>> BEGIN Text excerpt

Question

The derivative of ${a^{\sec x}}$ with respect to ${a^{\tan x}}$ where $a > 0$ is;
$\left( 1 \right)\sec x{a^{\sec x - \tan x}}$
$\left( 2 \right)\sin x{a^{\tan x - \sec x}}$
$\left( 3 \right)\sin x{a^{\sec x - \tan x}}$
$\left( 4 \right){a^{\sec x - \tan x}}$

Answer 1

Hint: We should be familiar with basic trigonometric identities and operation in order to solve this question. This question requires the knowledge of the concept of differentiation of one function with respect to another function. Let the two functions are $f\left( x \right){\text{ and g}}\left( x \right)$ respectively and according to the concept we have to calculate the value of $\dfrac{{df\left( x \right)}}{{dg\left( x \right)}}$ , which can also be written as $\left[ {\dfrac{{\dfrac{{df\left( x \right)}}{{dx}}}}{{\dfrac{{dg\left( x \right)}}{{dx}}}}} \right]$ means ultimately we have to calculate $\dfrac{{f'\left( x \right)}}{{g'\left( x \right)}}$ .

>> END Text excerpt

Short task >>
In the derivative question above, what does the hint say must ultimately be calculated?

>> BEGIN Provided information

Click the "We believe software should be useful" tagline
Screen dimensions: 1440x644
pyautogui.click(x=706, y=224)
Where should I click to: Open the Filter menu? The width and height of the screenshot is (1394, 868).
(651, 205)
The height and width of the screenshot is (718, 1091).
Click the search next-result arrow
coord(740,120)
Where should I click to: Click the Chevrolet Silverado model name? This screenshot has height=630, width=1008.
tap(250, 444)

>> END Provided information
>> BEGIN Provided information

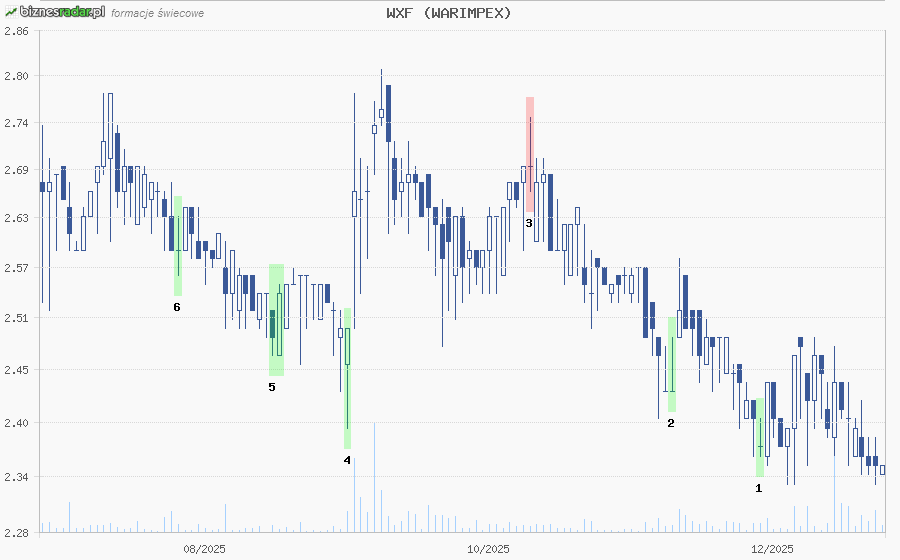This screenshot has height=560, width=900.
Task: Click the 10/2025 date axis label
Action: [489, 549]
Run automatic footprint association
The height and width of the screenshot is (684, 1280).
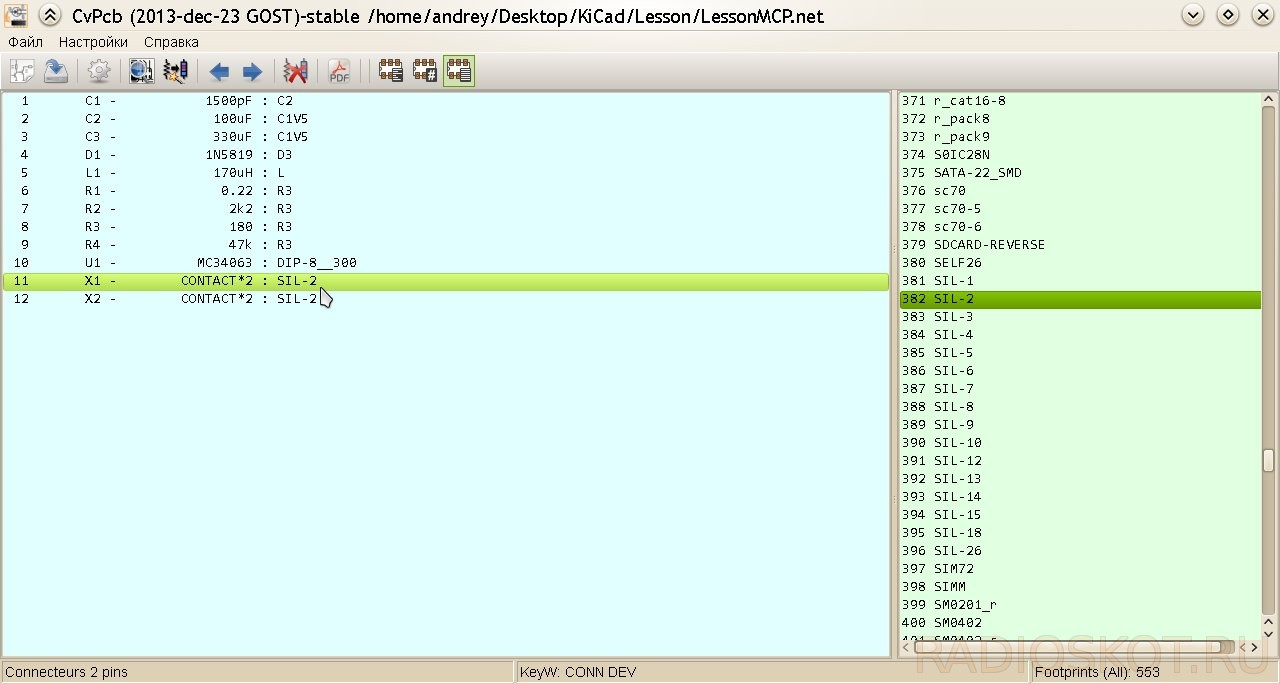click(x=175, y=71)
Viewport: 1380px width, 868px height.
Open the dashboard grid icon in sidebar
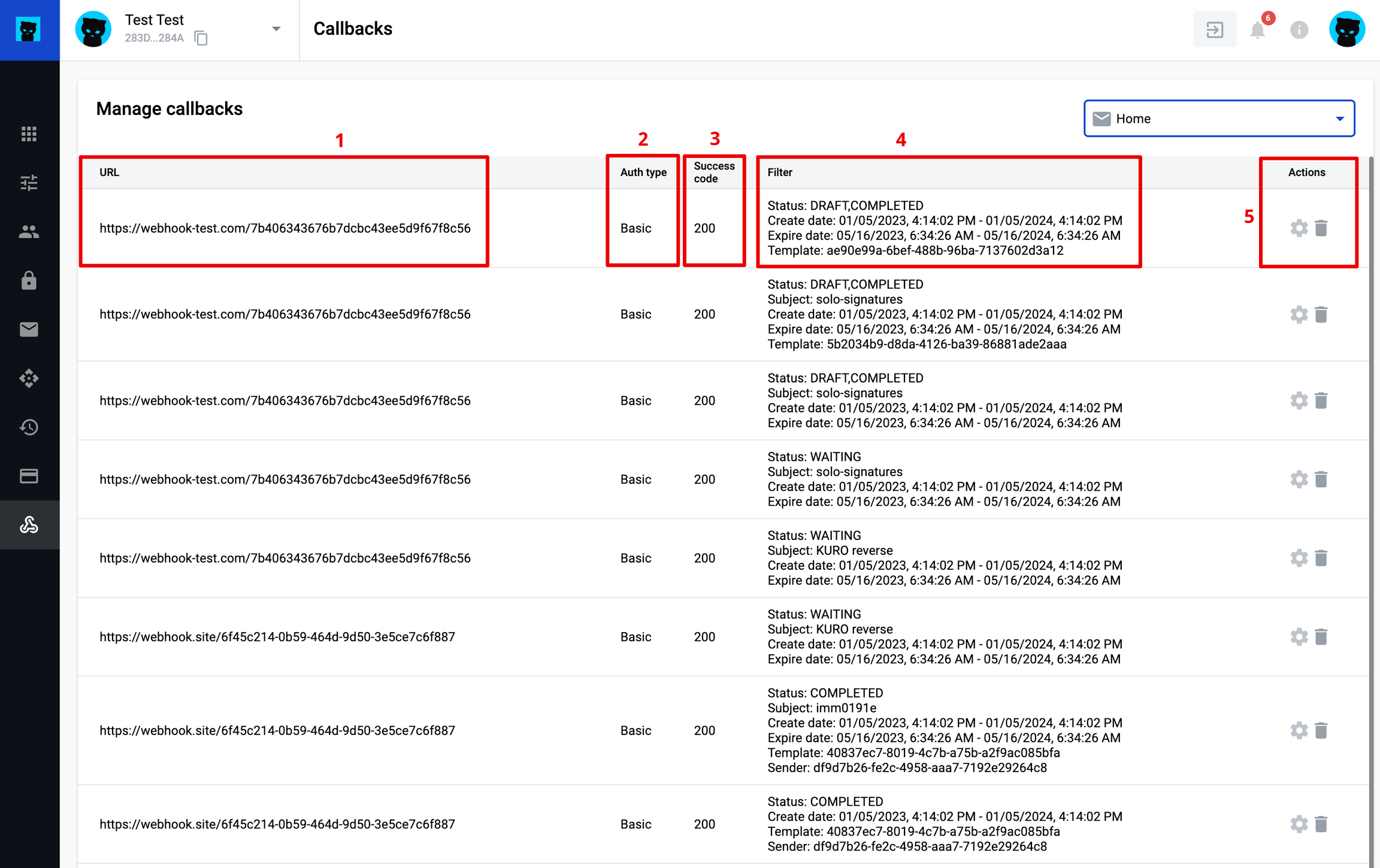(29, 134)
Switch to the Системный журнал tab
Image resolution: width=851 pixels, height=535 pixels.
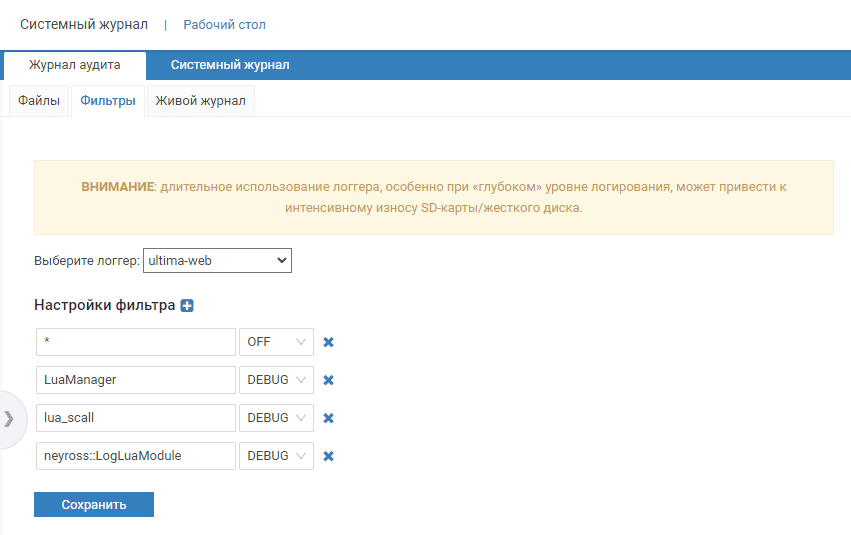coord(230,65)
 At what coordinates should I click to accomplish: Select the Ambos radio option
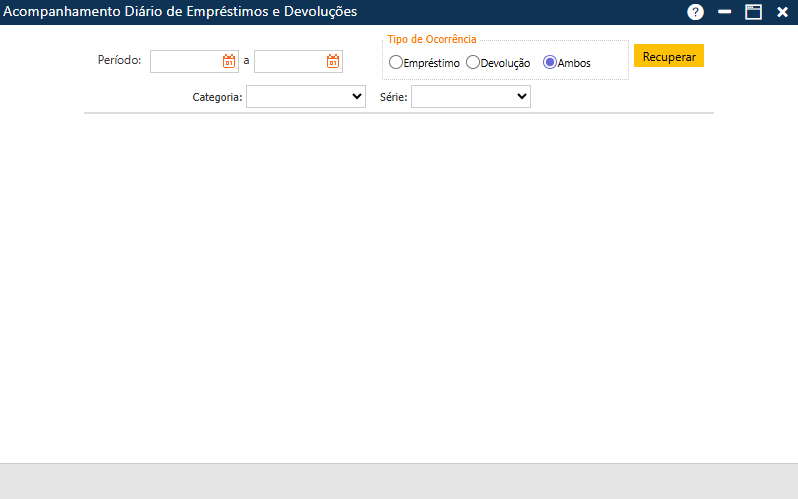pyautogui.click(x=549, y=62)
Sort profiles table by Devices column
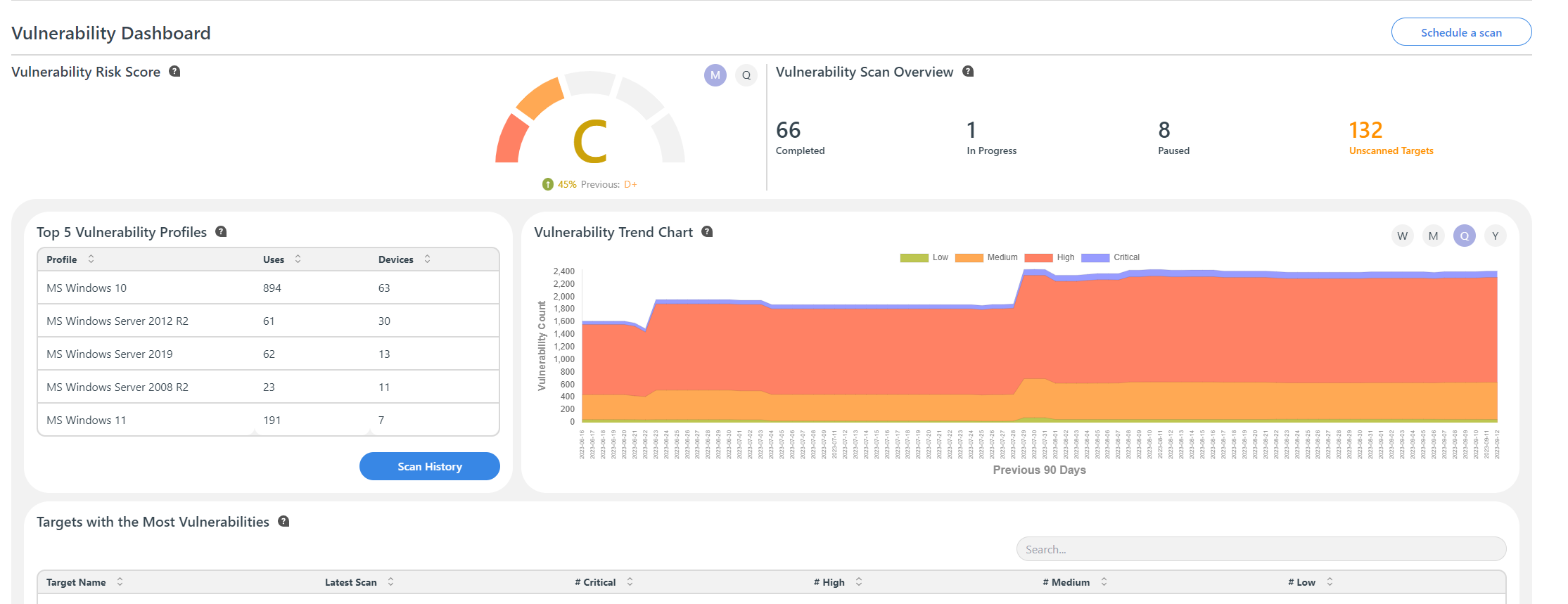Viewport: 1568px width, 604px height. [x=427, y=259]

>> END Provided information
>> BEGIN Provided information

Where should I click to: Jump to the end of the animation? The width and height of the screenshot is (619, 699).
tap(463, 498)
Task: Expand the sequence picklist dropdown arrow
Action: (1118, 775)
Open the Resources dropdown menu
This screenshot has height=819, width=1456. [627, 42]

>> END Provided information

Solution to this task >>
f′(x) divided by g′(x)